Man würde in Riggisberg gerne mehr Familien aus Syrien aufnehmen. Mit ihnen kann man Fernsehbilder verknüpfen, Flüchtlingselend. Die jungen Männer aus Eritrea hingegen, die jetzt die Mehrheit im Durchgangszentrum stellen, sind dann doch dem einen oder anderen ein wenig suspekt.

André Perroud etwa: Am Tag nach der offiziellen Ankündigung durch den Gemeinderat hat er mit einem Nachbarn zusammen die «IG Asylzentrum Riggisberg» gegründet. Mittlerweile soll die IG 14 Mitglieder haben, die aber mehrheitlich anonym bleiben wollen. «Seien wir ehrlich, wirklich Freude haben die wenigsten. Doch verhindern lässt sich das Ganze nicht mehr», heisst es auf der Website der IG, und weiter: «Das Einzige, was bleibt, ist, zu versuchen, im konstruktiven Dialog mit der Gemeinde, dem Kanton sowie der Heilsarmee die nötigen Rahmenparameter zu setzen.»

André Perroud wohnt am Jägerweg, direkt neben dem Durchgangszentrum. Dort, wo der Handyempfang am besten ist. Dass die Asylbewerber nicht vor den Einfamilienhäusern im Quartier telefonieren, ist deshalb einer der «Rahmenparameter». Perroud hat deshalb im Namen der IG am runden Tisch interveniert. Seither ist der Weg hinter dem Durchgangszentrum gesperrt, und die Hausregeln wurden ergänzt: Telefoniert werden darf nur im Eingangsbereich des Zentrums, ab 22 Uhr muss draussen Ruhe sein. Mit Asylbewerbern gesprochen hat Perroud noch nie: «Ich bin nicht der Typ dazu. Ich bleibe lieber unter Kollegen oder gehe fischen.»

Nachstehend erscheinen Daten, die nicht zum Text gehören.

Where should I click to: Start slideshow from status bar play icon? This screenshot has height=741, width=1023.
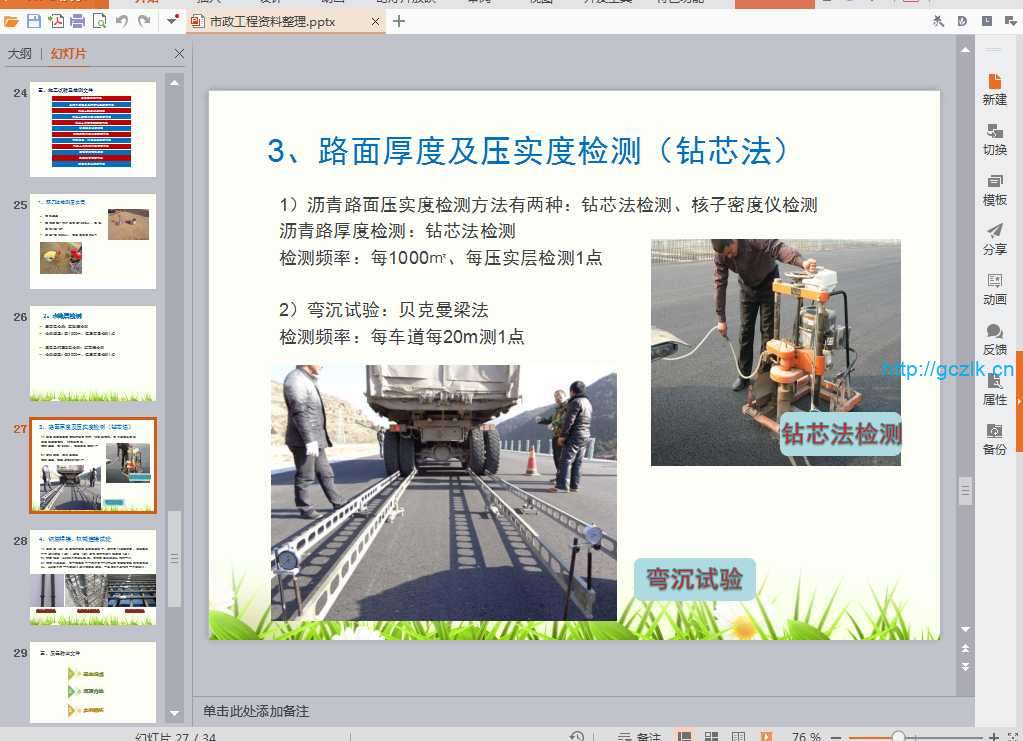point(766,737)
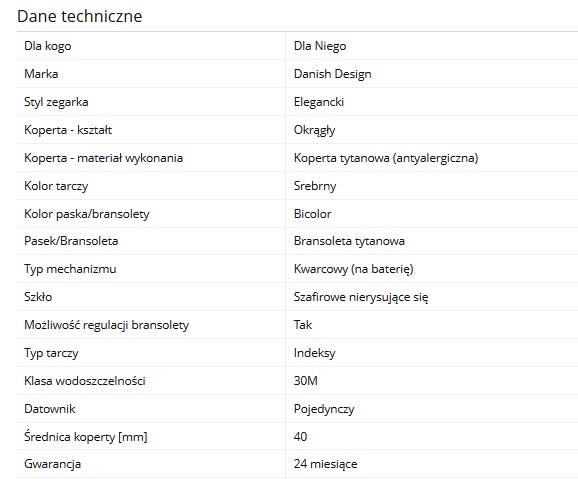
Task: Click the 'Danish Design' brand value
Action: point(332,74)
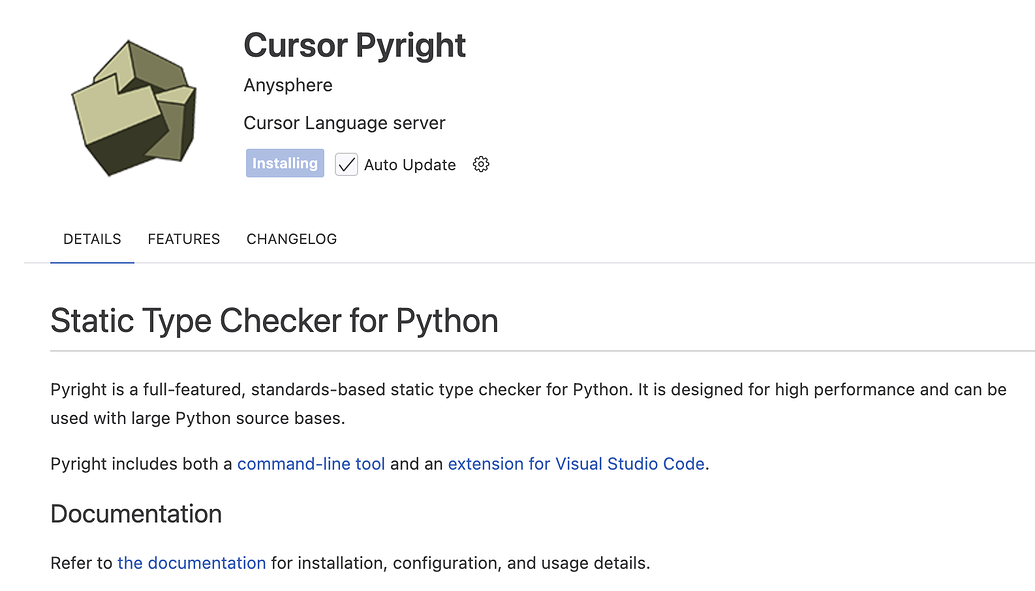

In der Welt der IG-Mitglieder gibt es klare Vorstellungen, was stört und was nicht: Das Kieswerk, das 300 Meter entfernt rumpelt, stört nicht. Der Lärm vom benachbarten Werkhof stört nicht. Die Soldaten, die früher ihren WK hier leisteten, störten nicht. Telefonierende Asylbewerber hingegen stören.

Wöchentlich ein runder Tisch

«Die wirklichen Probleme kommen vermutlich erst nach drei, vier Monaten», sagt Perroud, «Das weiss ich von anderen Asylzentren.» Und wenn dann die Probleme tatsächlich eintreffen, dann werde er wieder am wöchentlichen runden Tisch teilnehmen, zu dem die IG eingeladen ist, aber erst einmal dabei war. «Wir gehen, wenn wir ein Anliegen haben», sagt André Perroud. In der neuen Idylle zwischen den Riggisbergern und ihren Asylbewerbern klingt das wie eine Drohung.

Nachtrag

Die Hoffnungen von Gemeindepräsidentin Christine Bär, «dass alles gut läuft», haben sich dann doch nicht erfüllt.

Am Abend des 1. September kam es im Durchgangszentrum zu einer Schlägerei. «Mehrere Dutzend» Asylbewerber seien am Streit beteiligt gewesen, schrieb die Kantonspolizei tags darauf in einem Communiqué. Bilanz: sechs Verletzte, sechs Verhaftete. Der Gemeinderat bedauerte den Vorfall – und reagierte rasch. Bereits in der Nacht darauf patrouillierte ein privater Sicherheitsdienst rund um das Zentrum und an neuralgischen Punkten im Dorf. Seit dem Vorfall sind im Zentrum auch rund um die Uhr mindestens zwei Betreuer anwesend. Das habe man sich von der Heilsarmee, die das Zentrum betreibt, zusichern lassen, sagt Vize-Gemeindepräsident Michael Bürki.

Auch André Perroud und seine «IG Asylzentrum Riggisberg» reagierten umgehend. In einem offenen Brief ist von «Beobachtungen» die Rede, «dass es unter den Asylbewerbern auch vereinzelte kriminelle Elemente hat». Patrouillen und zwei anwesende Betreuer reichten nicht, kritisiert die IG und fordert eine Eingangskontrolle. Dazu, da das Zentrum mehrere Eingänge hat, auch eine Umzäunung des Geländes. Das, so Vize-Gemeindepräsident Bürki jedoch bestimmt, werde es sicher nicht geben. «Wir haben hier ein Durchgangszentrum für Asylsuchende, kein Gefängnis.»